### [Required action]
From the listing below, work out how many lines contain "group". Reply with that number only.

The input Start Marker

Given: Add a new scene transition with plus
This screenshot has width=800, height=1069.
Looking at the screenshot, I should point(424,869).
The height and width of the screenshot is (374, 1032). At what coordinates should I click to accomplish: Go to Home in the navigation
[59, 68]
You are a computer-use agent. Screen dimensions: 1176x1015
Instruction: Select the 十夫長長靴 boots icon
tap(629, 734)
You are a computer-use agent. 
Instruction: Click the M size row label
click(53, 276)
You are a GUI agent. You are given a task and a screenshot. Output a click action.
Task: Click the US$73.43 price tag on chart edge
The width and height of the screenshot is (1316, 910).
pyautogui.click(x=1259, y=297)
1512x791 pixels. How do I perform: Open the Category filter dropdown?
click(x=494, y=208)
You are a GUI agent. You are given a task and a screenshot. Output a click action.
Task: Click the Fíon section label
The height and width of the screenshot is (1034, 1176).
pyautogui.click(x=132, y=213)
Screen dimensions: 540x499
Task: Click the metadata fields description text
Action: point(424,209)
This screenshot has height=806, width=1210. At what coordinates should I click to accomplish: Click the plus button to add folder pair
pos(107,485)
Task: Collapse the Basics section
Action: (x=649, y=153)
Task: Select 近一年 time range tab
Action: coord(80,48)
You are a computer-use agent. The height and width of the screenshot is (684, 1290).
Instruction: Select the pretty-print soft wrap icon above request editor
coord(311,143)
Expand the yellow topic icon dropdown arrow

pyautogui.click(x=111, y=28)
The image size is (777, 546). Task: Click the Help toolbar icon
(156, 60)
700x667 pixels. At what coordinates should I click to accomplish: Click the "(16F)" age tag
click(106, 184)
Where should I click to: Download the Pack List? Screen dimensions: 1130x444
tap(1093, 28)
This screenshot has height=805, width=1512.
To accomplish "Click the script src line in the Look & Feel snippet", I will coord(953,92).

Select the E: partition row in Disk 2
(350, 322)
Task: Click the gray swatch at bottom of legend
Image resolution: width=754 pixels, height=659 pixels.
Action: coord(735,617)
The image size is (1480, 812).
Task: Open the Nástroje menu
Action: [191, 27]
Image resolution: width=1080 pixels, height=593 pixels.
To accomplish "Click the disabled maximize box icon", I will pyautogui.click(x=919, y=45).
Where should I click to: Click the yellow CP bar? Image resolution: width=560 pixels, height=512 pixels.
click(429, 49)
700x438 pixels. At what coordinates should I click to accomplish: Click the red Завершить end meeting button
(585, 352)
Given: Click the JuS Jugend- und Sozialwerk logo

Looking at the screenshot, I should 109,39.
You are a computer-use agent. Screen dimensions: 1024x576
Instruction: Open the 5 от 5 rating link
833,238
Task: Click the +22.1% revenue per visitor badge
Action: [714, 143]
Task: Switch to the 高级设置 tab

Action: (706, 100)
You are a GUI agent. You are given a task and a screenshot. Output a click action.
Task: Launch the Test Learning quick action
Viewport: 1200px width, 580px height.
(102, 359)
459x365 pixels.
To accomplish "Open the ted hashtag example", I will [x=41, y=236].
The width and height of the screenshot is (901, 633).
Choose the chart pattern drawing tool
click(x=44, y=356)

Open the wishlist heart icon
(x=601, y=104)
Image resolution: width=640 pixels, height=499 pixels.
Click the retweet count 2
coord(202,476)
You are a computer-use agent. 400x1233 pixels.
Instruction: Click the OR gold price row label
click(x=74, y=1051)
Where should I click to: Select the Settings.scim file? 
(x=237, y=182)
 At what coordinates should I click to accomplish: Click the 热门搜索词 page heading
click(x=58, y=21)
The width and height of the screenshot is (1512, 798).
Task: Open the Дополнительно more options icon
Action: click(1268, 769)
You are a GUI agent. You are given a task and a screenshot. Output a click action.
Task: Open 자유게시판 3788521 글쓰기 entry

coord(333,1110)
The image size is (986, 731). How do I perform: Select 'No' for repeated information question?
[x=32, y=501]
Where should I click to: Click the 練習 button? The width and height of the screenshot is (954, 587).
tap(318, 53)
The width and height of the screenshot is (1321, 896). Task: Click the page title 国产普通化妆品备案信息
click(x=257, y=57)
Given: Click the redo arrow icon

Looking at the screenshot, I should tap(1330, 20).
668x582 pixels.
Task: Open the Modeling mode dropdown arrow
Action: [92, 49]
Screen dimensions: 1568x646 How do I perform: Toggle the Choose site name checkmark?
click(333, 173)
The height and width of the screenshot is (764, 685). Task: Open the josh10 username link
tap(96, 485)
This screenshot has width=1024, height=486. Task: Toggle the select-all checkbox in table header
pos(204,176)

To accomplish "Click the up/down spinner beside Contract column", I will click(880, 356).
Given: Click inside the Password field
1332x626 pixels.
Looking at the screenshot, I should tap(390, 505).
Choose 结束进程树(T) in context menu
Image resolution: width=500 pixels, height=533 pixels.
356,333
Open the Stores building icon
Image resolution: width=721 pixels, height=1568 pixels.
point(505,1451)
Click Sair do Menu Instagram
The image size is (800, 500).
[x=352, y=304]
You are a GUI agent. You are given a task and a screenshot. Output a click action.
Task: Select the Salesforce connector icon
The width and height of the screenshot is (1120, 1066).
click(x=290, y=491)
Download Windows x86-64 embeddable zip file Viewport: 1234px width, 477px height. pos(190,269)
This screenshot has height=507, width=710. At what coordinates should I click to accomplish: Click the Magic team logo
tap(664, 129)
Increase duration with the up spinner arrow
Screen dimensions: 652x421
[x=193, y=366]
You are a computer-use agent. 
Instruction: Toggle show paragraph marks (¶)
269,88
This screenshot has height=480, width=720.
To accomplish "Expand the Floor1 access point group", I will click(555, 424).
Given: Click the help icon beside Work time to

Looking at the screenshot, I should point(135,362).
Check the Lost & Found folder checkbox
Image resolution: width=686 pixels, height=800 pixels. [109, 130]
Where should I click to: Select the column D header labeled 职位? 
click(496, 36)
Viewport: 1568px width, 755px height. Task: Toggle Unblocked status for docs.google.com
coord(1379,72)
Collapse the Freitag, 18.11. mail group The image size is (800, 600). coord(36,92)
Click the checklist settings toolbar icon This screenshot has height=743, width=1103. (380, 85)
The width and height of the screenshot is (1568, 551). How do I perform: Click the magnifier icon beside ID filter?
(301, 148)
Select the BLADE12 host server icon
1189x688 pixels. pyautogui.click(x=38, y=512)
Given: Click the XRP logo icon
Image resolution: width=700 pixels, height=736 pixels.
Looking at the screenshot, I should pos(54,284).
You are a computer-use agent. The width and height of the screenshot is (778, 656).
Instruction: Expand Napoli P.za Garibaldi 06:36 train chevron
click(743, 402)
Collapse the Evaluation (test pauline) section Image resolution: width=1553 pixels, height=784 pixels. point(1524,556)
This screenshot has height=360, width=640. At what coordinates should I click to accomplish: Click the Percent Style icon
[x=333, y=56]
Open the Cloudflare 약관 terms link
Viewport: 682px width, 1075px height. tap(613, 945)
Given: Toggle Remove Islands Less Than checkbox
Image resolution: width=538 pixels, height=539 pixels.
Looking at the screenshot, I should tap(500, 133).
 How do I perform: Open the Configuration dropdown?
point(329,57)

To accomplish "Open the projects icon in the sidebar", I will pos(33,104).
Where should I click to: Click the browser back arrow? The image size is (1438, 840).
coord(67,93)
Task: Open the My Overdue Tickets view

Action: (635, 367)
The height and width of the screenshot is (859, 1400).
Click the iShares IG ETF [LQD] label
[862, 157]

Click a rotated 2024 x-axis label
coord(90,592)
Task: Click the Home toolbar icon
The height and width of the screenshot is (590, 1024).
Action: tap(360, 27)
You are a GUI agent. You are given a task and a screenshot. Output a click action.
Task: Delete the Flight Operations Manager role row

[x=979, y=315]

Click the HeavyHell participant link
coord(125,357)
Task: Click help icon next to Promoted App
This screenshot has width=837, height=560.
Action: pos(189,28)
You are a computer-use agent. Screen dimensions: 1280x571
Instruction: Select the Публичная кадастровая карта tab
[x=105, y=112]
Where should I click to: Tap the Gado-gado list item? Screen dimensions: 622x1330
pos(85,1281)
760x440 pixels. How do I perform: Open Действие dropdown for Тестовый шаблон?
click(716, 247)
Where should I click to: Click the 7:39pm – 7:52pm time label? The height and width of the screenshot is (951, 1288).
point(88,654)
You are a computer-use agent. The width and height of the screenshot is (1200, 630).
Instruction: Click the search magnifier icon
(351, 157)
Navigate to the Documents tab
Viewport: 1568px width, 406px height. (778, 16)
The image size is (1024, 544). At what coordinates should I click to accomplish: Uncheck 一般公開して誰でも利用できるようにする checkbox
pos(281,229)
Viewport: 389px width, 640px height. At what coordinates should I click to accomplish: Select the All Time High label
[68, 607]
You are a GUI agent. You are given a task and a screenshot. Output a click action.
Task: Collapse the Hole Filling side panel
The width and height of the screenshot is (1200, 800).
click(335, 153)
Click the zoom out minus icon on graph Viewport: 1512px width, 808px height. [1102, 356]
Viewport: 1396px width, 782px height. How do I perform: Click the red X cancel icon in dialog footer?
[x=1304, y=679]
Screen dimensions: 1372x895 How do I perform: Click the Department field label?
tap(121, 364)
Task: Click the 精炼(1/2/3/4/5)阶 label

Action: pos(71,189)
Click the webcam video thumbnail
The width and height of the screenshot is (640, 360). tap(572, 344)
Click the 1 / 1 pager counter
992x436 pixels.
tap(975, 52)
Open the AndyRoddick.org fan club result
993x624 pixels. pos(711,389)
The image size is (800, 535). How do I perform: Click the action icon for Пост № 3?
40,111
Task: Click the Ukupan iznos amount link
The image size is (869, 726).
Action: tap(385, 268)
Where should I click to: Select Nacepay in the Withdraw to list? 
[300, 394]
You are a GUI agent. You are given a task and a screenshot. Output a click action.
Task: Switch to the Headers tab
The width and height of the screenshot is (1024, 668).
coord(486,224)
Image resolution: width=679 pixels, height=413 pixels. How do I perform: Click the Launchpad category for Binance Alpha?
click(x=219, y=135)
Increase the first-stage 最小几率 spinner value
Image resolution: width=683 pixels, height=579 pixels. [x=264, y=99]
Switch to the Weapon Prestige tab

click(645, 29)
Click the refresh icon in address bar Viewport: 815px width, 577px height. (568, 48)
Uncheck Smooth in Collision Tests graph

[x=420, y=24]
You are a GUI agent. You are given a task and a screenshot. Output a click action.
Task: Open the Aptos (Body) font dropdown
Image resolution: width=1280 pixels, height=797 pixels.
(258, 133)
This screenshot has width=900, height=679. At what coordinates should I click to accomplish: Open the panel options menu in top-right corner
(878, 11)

The input End Marker

### [Answer to this problem]
2